Mi hermano era algo más mayor que yo, once años exactamente, así que pocos fueron los ratos que pudo dedicarme en mi infancia dado que debía aprender el negocio familiar para, algún día, tomar las riendas. Recordaba a la perfección todas las veces que le había perseguido por la casa para que me prestara algo de atención y jugara conmigo, la mayoría de ellas sin éxito, pues mi padre era muy duro con él y decía que a los niños debían atenderlos las mujeres y no los muchachos en proyecto de ser hombres.

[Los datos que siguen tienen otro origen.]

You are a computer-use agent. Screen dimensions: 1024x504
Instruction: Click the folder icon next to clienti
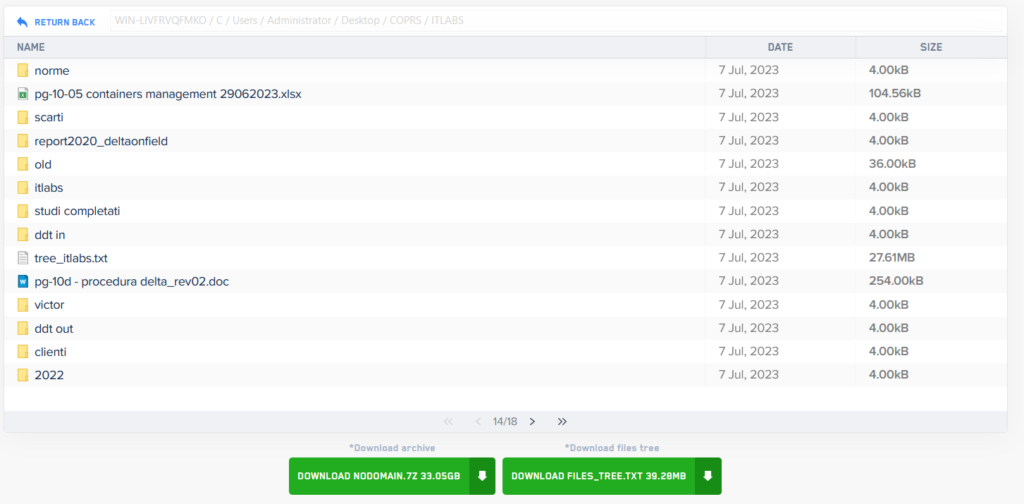click(23, 352)
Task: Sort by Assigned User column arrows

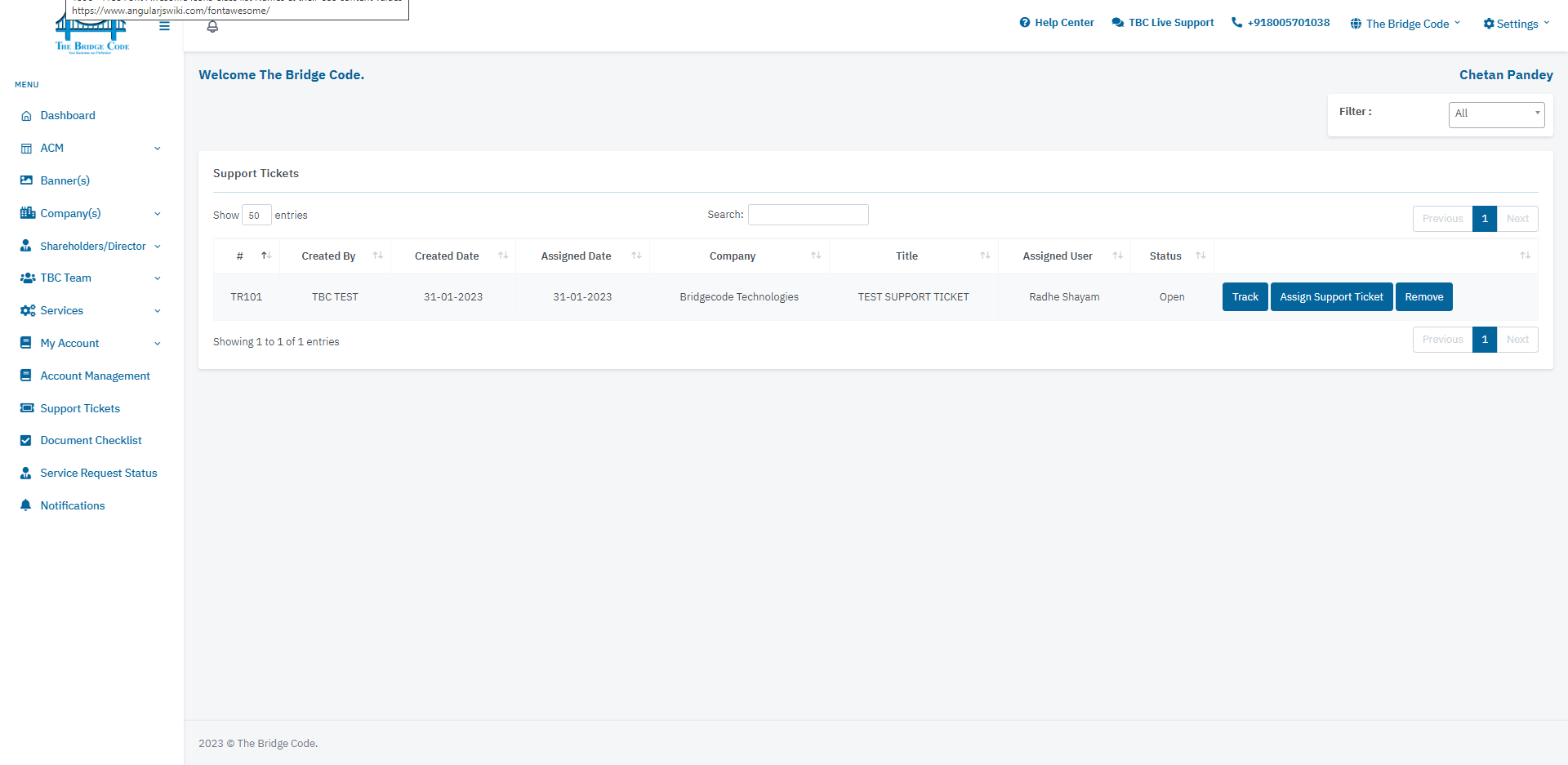Action: [1117, 256]
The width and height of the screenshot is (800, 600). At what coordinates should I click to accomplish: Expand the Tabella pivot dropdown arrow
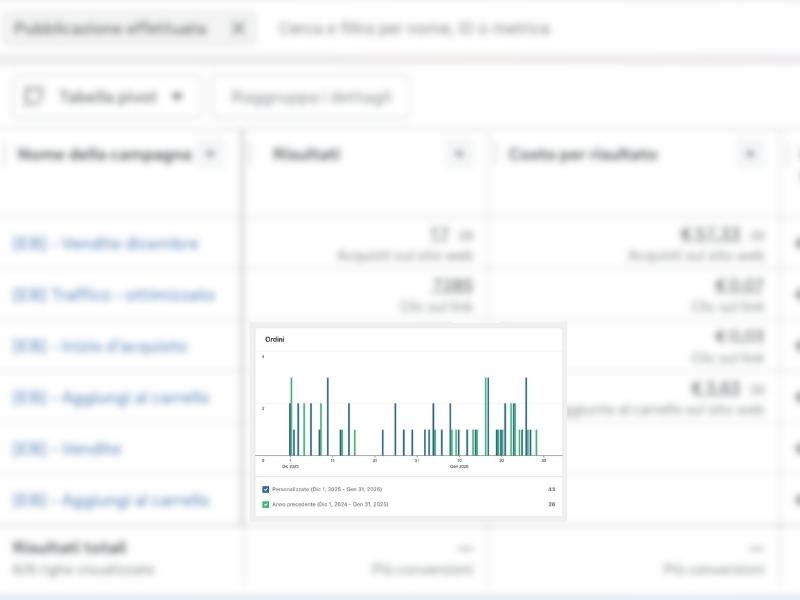coord(178,97)

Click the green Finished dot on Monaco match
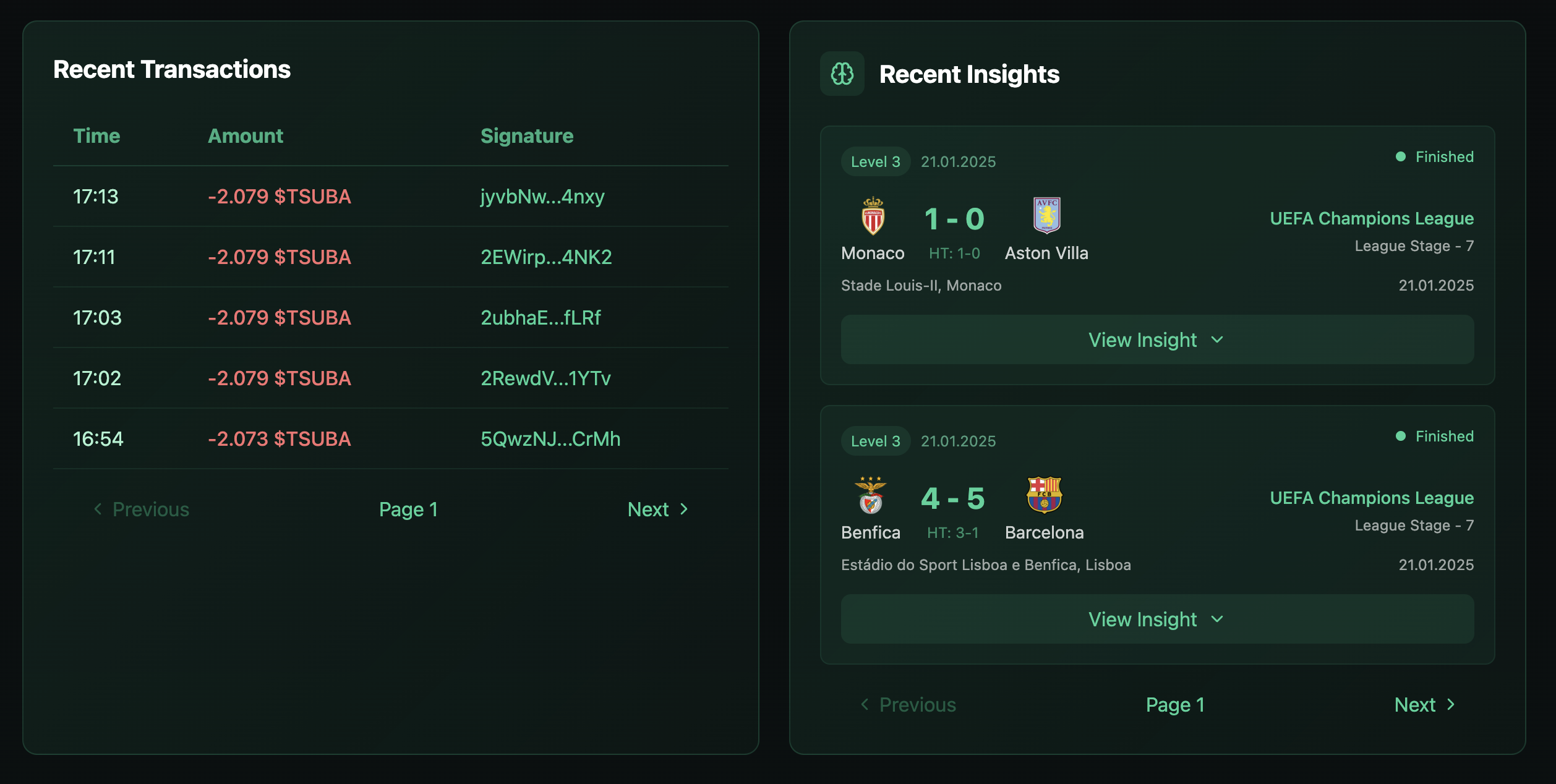1401,156
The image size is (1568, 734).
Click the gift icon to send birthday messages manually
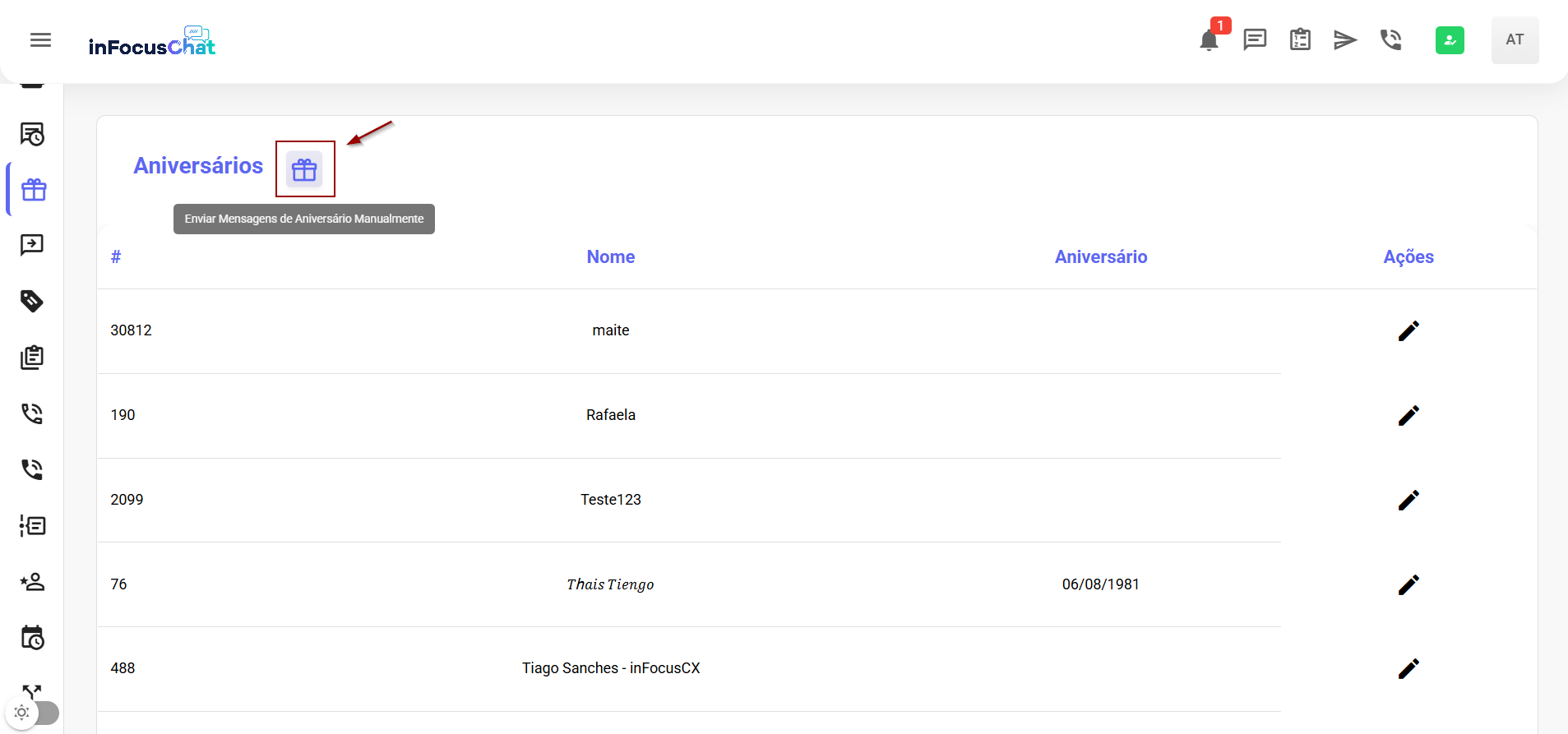(304, 169)
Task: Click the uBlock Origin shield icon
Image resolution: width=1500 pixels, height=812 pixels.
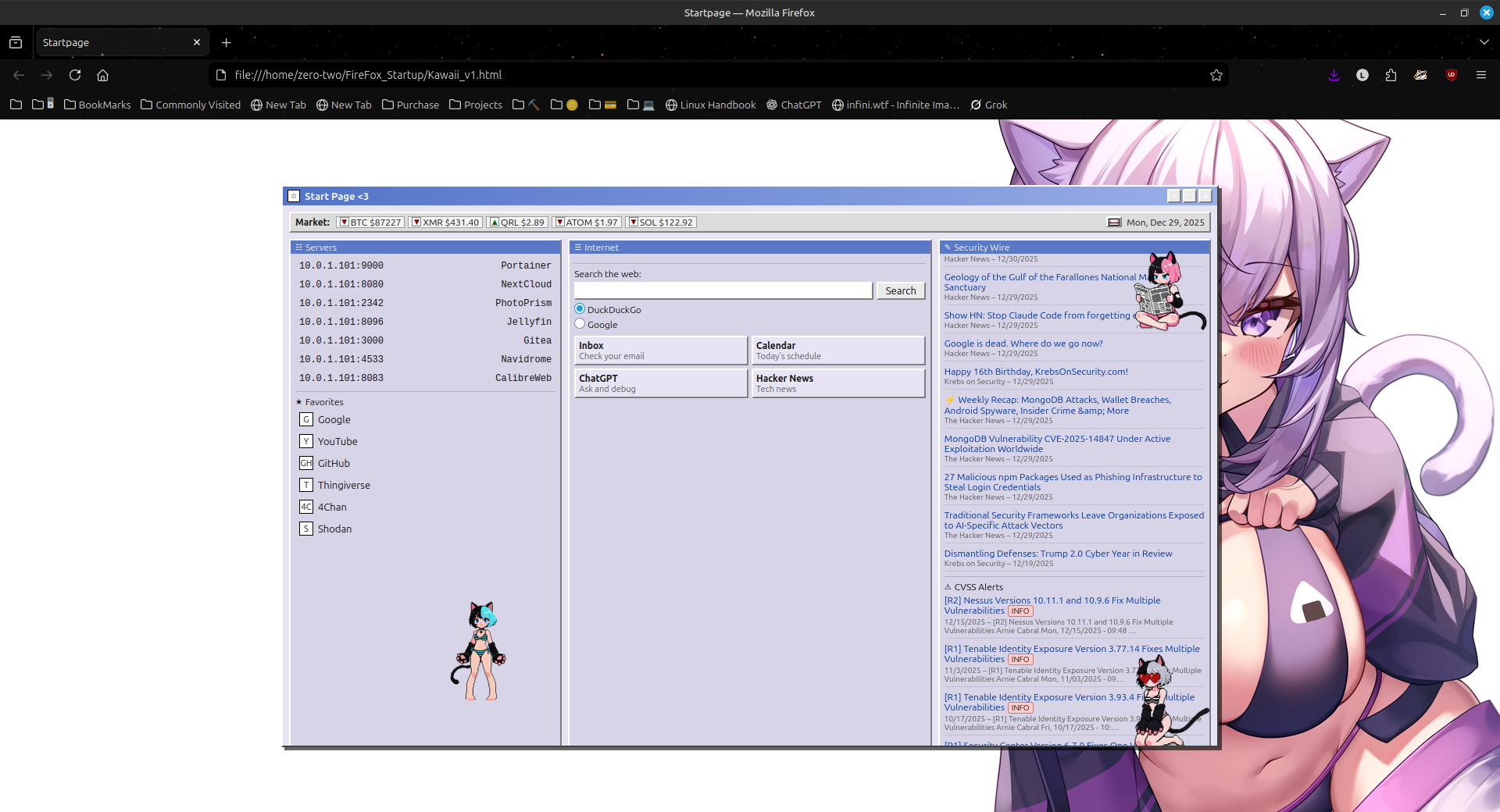Action: tap(1451, 75)
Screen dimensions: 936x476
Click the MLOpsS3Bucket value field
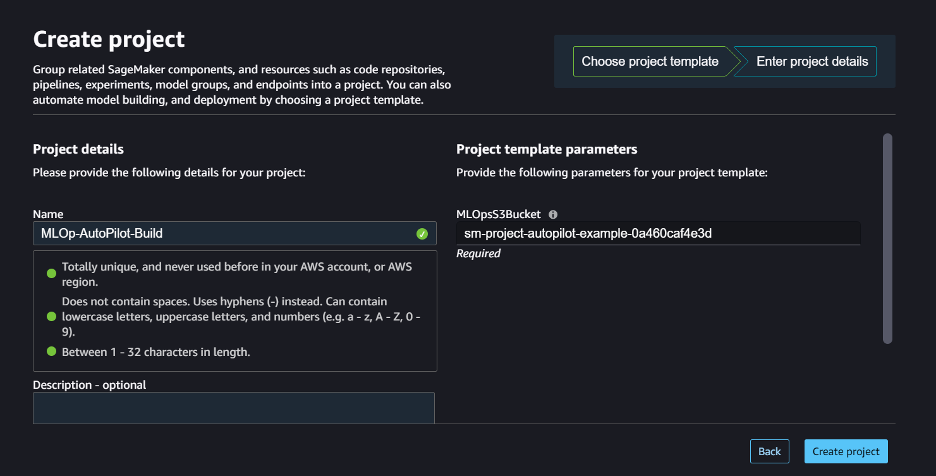[657, 234]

Mi madre, quien según mi padre debía cuidar de mí, apenas pasaba tiempo conmigo; estaba siempre ocupada charlando con las vecinas y presumiendo de la bonita familia que tenía; la imagen y la reputación lo eran todo para ella. Intentó juntarme con las demás niñas, las hijas de las vecinas, pero ellas nunca quisieron juntarse conmigo, ya que me consideraban demasiado ordinaria para encajar en su grupito; mientras ellas intentaban imitar las reuniones del té de sus progenitoras en sus juegos, yo anhelaba rebozarme por el barro y correr por el campo a toda velocidad.

Cuando mi hermana Cassie nació, yo ya tenía seis años, aun así fue la sorpresa más maravillosa que mis padres pudieron darme; con ella pude experimentar, por primera vez, la sensación de tener una amiga. Cassie era la niña más hermosa del planeta, con sus ricitos dorados y sus ojos del color del mar; además, poseía la misma vitalidad que yo y una alegría que levantaba el ánimo a cualquiera. La quise desde el momento en que la sostuve en mis brazos nada más nacer, era mi hermanita pequeña y mi nueva razón para sonreír.

Juré protegerla de todo y de todos, no quería que tuviese que pasar por lo mismo que yo había pasado con aquellas malvadas niñas del vecindario, pero once años más tarde rompí mi promesa y a día de hoy seguía sin poder perdonármelo. Aquel día yo había quedado en reunirme con Matt, Luke y Emily en el lago y decidí llevarme a mi hermana para que descansase de sus lecciones de piano y lectura diarias; jugamos, reímos y disfrutamos de la tarde todos juntos.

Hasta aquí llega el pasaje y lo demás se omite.